© Christian Wille
Incroyable mais vrai : la Grande Région compte 2 595 kilomètres de frontières. Si elles revêtent encore une réalité physique, elles ne sont toutefois plus une réalité depuis belle lurette dans l’esprit des quelque 11,5 millions d’habitants de la Grande Région. En effet, environ 220 000 frontaliers traversent les frontières de cette région chaque jour pour se rendre à leur travail.Sans compter celles et ceux qui se franchissent la frontière pour faire leurs courses, le plein d’essence ou parce qu’ils vivent dans le pays voisin.
Autant de facteurs qui impactent d’une manière particulière la région – que ce soit en termes de différence de taux d’emploi ainsi que de conditions de revenus dans cette région, de transports, de diversité linguistique, de différences culturelles mais aussi de collaboration transfrontalière dans bien des domaines.
La recherche sur la région frontalière doit être plus visible à l’échelle internationale
Par voie de conséquence, la Grande Région représente un champ de recherche interdisciplinaire pour la science. Et pour les responsables politiques de cet environnement de vie, les conclusions de ces recherches peuvent constituer une aide à la prise de décisions. Rien d’inhabituel au demeurant à ce que la recherche se penche sur le quotidien des régions frontalières, mais c’est la forme qu’elle prend dans la Grande Région qui est unique.
En 2014, l’Université de la Grande Région (UniGR), composée des universités de Liège, Luxembourg, Trèves, Kaiserslautern, de Lorraine et de la Sarre, a créé « UniGR.Center for Border Studies », un réseau commun qui se veut une plate-forme multidisciplinaire pour la recherche dans les régions frontalières. Le réseau cherche notamment à regrouper les projets des universités participantes dans le domaine des border studies et à mener des recherches communes.
La région frontalière offre un vaste champ de recherche pour quantité de disciplines
Depuis 2018, le réseau conduit le projet « Interreg VA Grande Région ». L’objectif de ce projet est de développer et de consolider structurellement le réseau scientifique transfrontalier. Pour l’heure, 80 chercheurs de seize disciplines scientifiques sont impliqués.
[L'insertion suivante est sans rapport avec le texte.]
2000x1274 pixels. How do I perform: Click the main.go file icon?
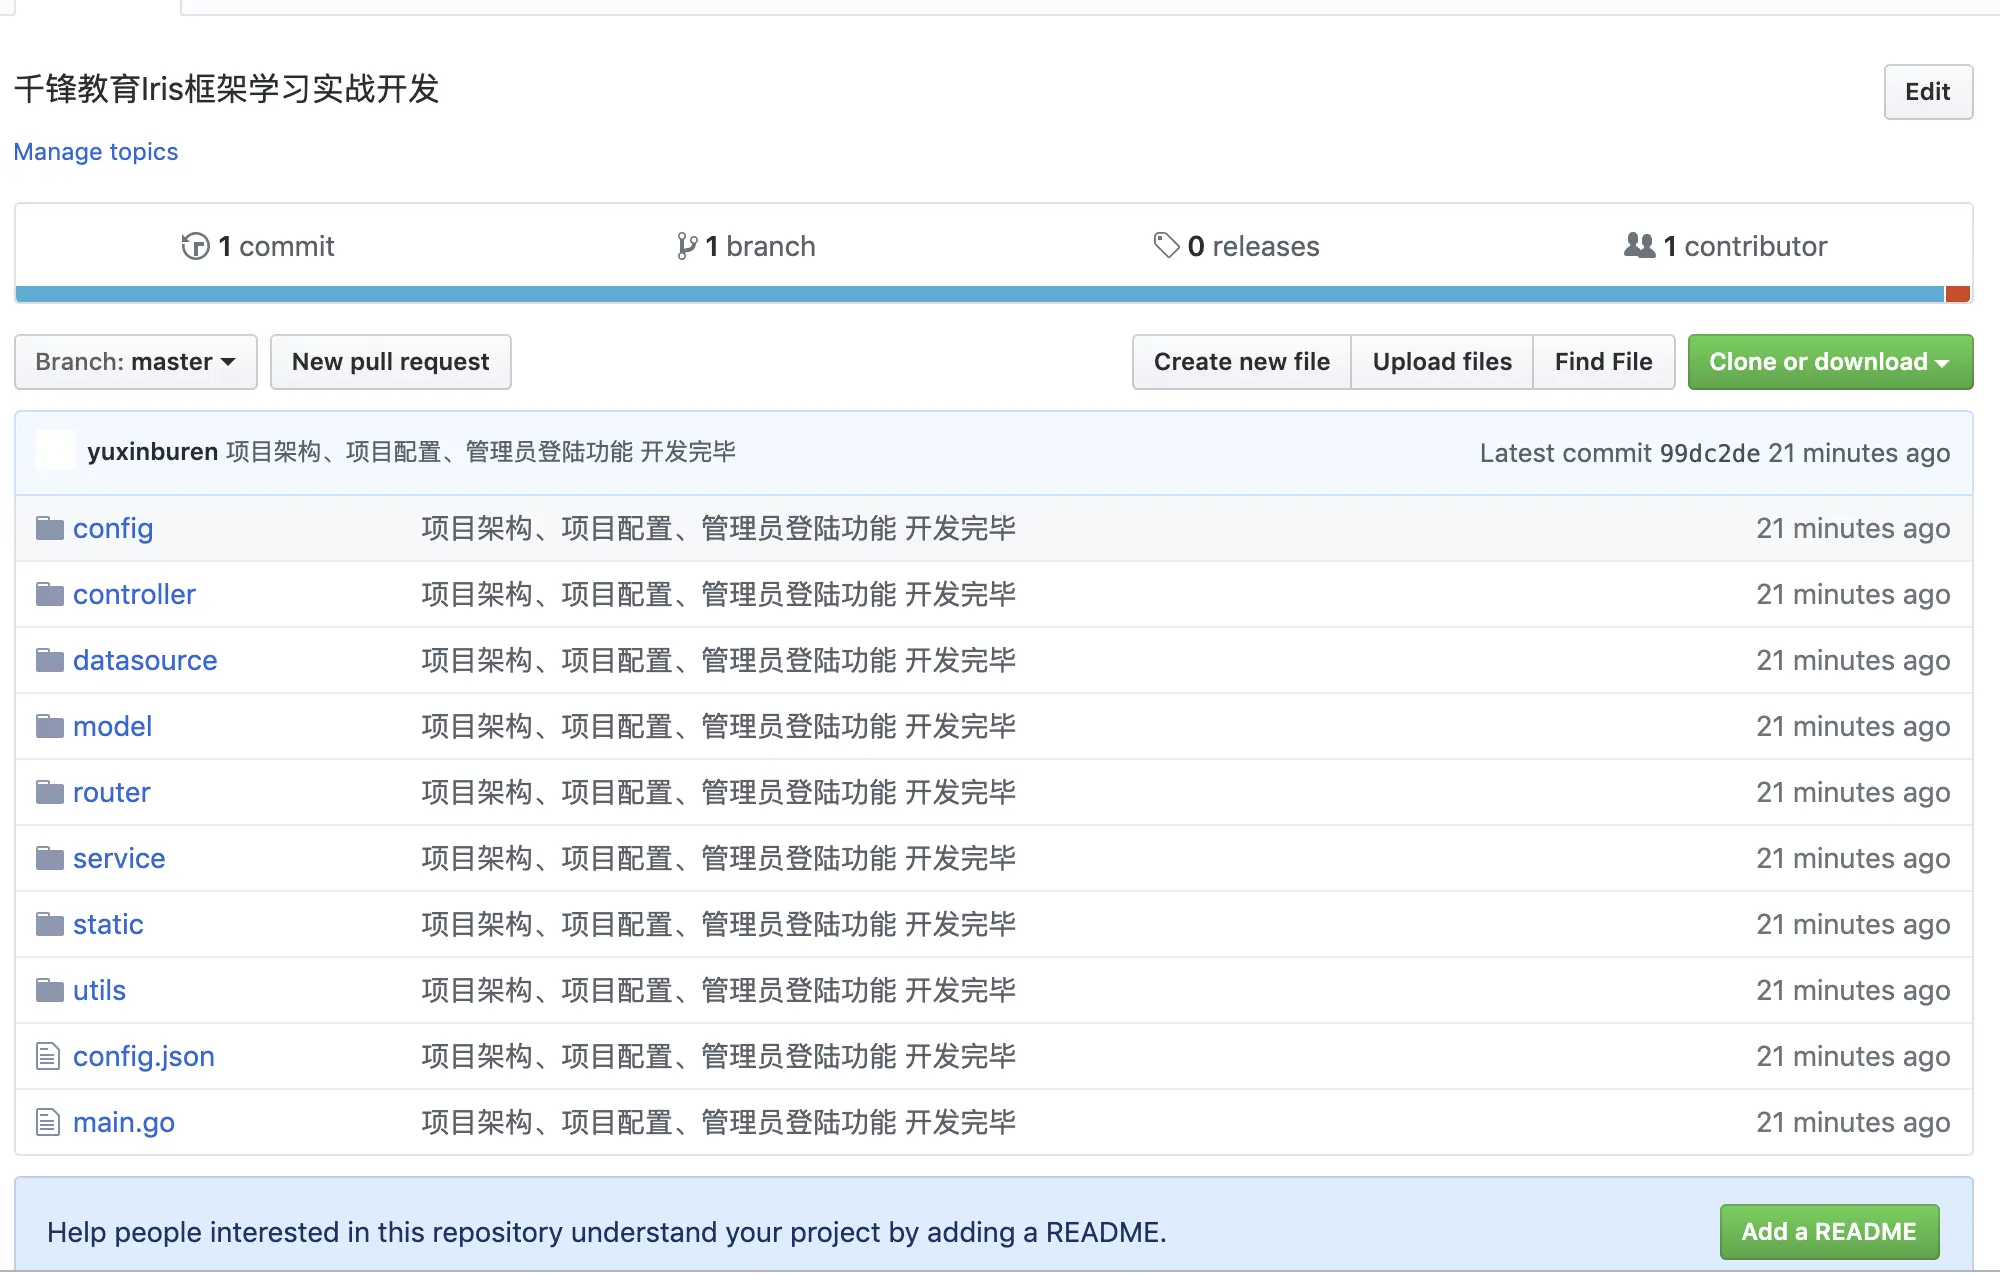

Comme l’explique Christian Wille, responsable de projet scientifique, il s’agit également de positionner durablement la Grande Région comme lieu de recherche dans un domaine scientifique en plein essor : « Le projet doit contribuer à accroître notre visibilité à l’échelle internationale en matière de recherche frontalière ».
Les aspects pour ce faire incluent, par exemple, le développement d’une infrastructure à des fins de recherche. « Nous souhaitons entre autres créer une banque de données en ligne avec d’importants textes spécialisés sur les « border studies », préparer des ressources et les commenter pour que les chercheurs et les acteurs institutionnels puissent travailler sur cette base », explique le chercheur en sciences culturelles de l’Université du Luxembourg.
Un tiers des Européens vit dans des régions frontalières
Christian Wille cite à titre d’exemple des plans de développement d’aménagement du territoire différents dans les sous-régions de la Grande Région. Il explique : « Un développement régional intégré dans la Grande Région requiert une coordination interrégionale des activités d’aménagement du territoire ». Pour ce faire, des informations et des documents stratégiques peuvent être consultés dans le centre de documentation numérique de l’UniGR-Center for Border Studies.
Pour le Président du Comité européen des régions, Karl-Heinz Lambertz, l’UniGR-Center for Border Studies contribue à « transformer les frontières en ressources pour les citoyens dans chacun des deux pays ». De son point de vue, les régions frontalières sont « de véritables laboratoires de l’intégration européenne » et il souligne de ce fait l’importance de cette recherche. Car après tout, un tiers de tous les Européens vit dans des régions frontalières.
Un programme commun de master en border studies
Le réseau des chercheurs frontaliers s’avère également intéressant pour les étudiants. Dans le programme trinational etmultilingue de master en border studies, que quatre universités du réseau UniGR proposent conjointement depuis 2017, les étudiants peuvent ainsi apprendre les contextes sociaux, économiques et politiques des régions frontalières ainsi que les démarcations frontalières. Le master offre la possibilité de se spécialiser en sciences de l’espace ou en études culturelles et linguistiques. Des outils innovants d’apprentissage à distance, actuellement en cours d’élaboration dans le cadre du projet Interreg du réseau, sont destinés à faciliter les études transfrontalières.
Le développement et la consolidation de l’UniGR Center for Border Studies sont rendus possibles par l’UE, qui finance le réseau à hauteur d’environ deux millions d’euros dans le cadre du programme Interreg VA Grande Région jusqu’en 2020. Les universités de la Grande Région contribuent pour 1,6 million d’euros.